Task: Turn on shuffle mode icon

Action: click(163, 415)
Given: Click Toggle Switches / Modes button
* * *
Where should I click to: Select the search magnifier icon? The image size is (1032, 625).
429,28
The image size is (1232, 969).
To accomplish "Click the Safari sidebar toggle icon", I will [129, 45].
* * *
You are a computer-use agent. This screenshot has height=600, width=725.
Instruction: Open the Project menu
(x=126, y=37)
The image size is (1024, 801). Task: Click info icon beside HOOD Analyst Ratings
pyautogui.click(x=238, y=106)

## Your goal
Render the material from the line with "Task: Turn on shuffle mode icon" to the line with "Given: Click Toggle Switches / Modes button" as a Markdown table, omitting blank lines. Use two columns, n for the row number and Line for the line itself.

## Correct response
| n | Line |
|---|---|
| 1 | Task: Turn on shuffle mode icon |
| 2 | Action: click(163, 415) |
| 3 | Given: Click Toggle Switches / Modes button |